Senada dengan Buya Hamka, Prof. Quraish menekankan bahwa selama kegiatan duniawi lain tidak merusak tujuan ibadah haji, maka hal itu tidak masalah.
Menurutnya, jemaah haji saat ini tidak bisa lepas dengan aktivitas jual beli. Sebab mereka datang dari luar Kota Makkah memerlukan perlengkapan yang sebagian besar hanya bisa didapat lewat jual beli.
Ulama jebolan Universitas Al-Azhar itu berpendapat bahwa seseorang yang telah selesai berhaji juga diperbolehkan membeli oleh-oleh untuk sanak keluarganya di rumah.
Dari penjelasan tersebut, sudah cukup menjadi acuan soal diperbolehkannya melakukan aktivitas duniawi selama berhaji. Meskipun memang tetap memprioritaskan serangkaian ritual haji.

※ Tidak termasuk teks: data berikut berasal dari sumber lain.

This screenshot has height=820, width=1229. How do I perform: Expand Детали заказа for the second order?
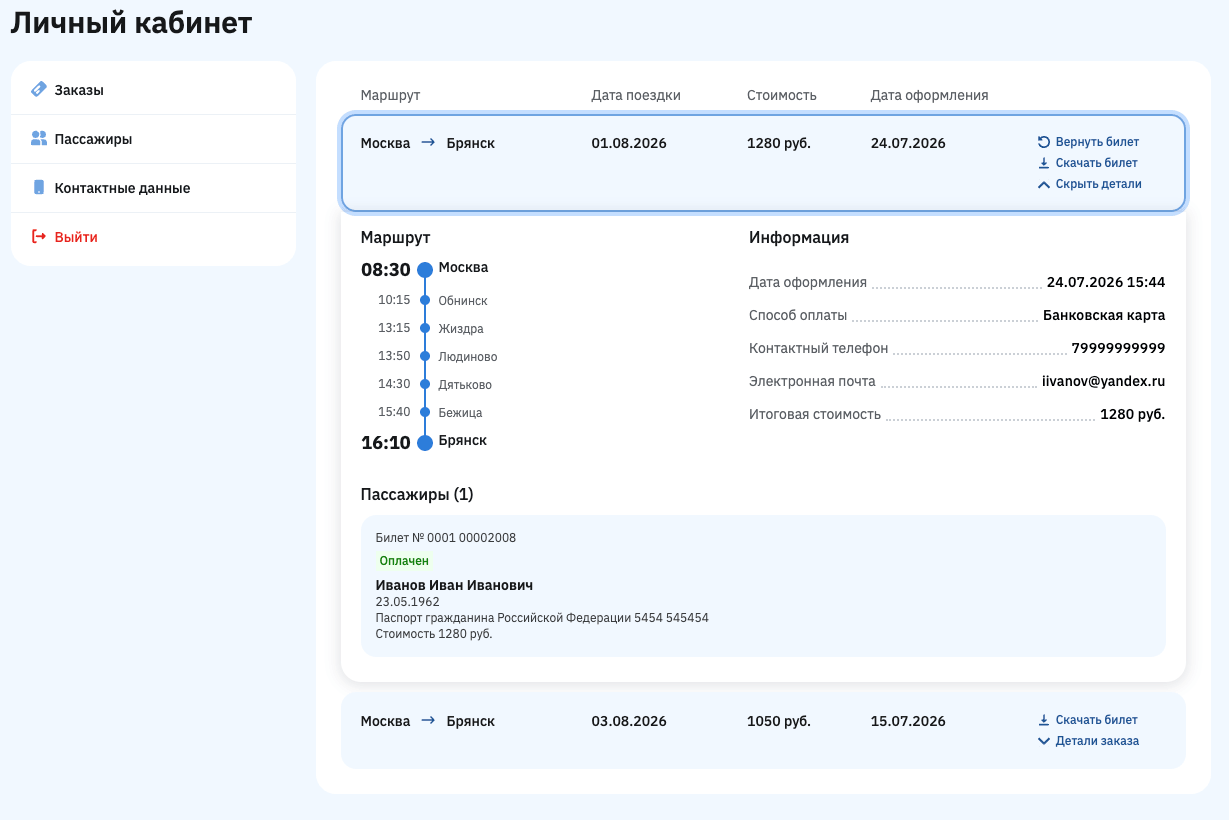(1088, 741)
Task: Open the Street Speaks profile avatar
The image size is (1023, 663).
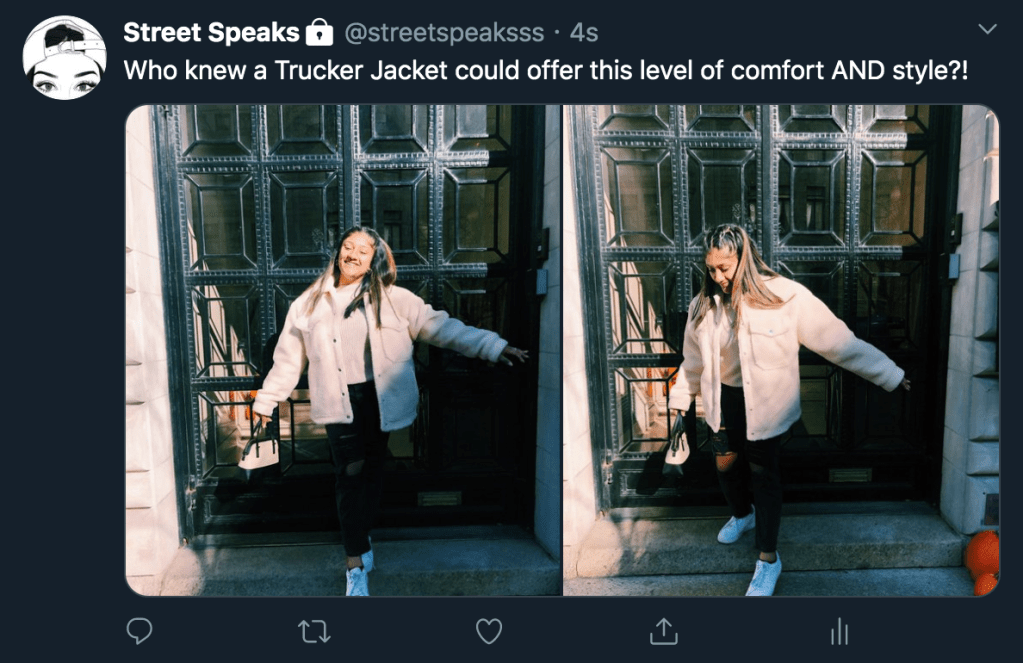Action: click(x=65, y=58)
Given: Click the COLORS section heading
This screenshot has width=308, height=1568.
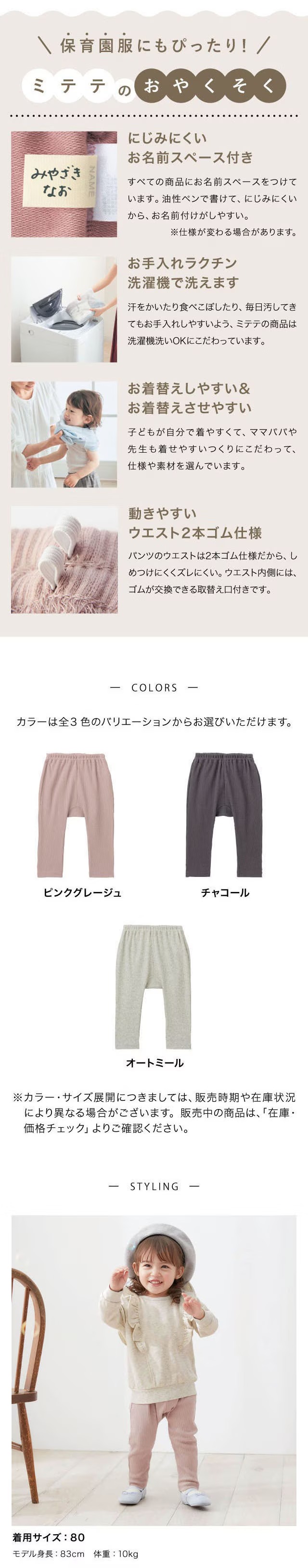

Dengan demikian, nilai-nilai dari ibadah haji secara sosial bisa dilihat dari amaliyah ihram, wukuf, dan kurban. Penggunaan pakaian ihram, misalnya, Ibnu Mas’ud dalam Fikih Mazhab Syafi’i menjelaskan, sebagai pendidikan bagi manusia bahwa di hadapan-Nya semuanya akan berlaku setara. Manusia tidak dibeda-bedakan berdasarkan status kaya dan miskin, atau apapun, sehingga timbulah rasa persaudaraan antarmanusia.

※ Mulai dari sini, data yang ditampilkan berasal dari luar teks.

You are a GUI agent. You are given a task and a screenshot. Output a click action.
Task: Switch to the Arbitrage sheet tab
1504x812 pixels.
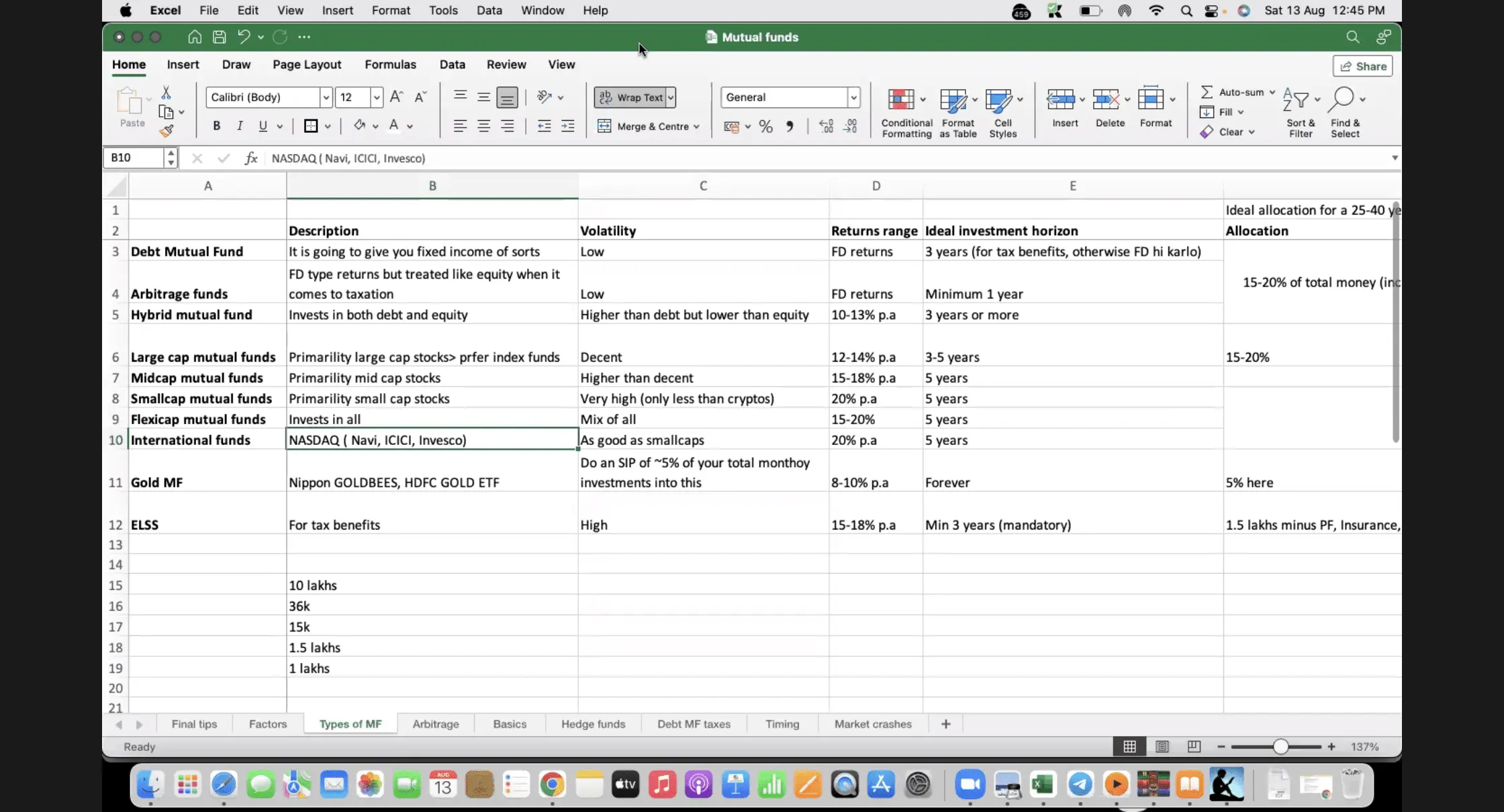(x=435, y=724)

Nilai sosial lainnya terdapat pada pelaksanaan wukuf. Ketika wukuf, jemaah haji dari belahan dunia berkumpul dalam satu tempat untuk merenung kepada satu Tuhan yang sama.
Peristiwa tersebut dinilai Banani Adam dan Mustafa dalam Hikmah Rahasia Ibadah Haji dan Umrah (1992) sebagai persatuan umat, ukhuwah Islamiyah, atau kongres umat Islam sedunia sebagaimana pula yang diucapkan di awal oleh Sayyid Qutub sebagai muktamar.
Aspek sosial ketiga dalam ibadah haji adalah ketika penyembelihan kurban. Menurut Hasan Basri dalam Haji dan Kurban (1983) dalam praktiknya, penyembelihan kurban saat haji dinilai sebagai bentuk ijtima’iyah (sosiologis kemasyarakatan).
Ia berpendapat bahwa dalam penyembelihan hewan kurban, daging-daging tersebut kemudian diserahkan untuk menyantuni dan menggembirakan fakir miskin atau mereka yang berkekurangan. Wallahua’lam.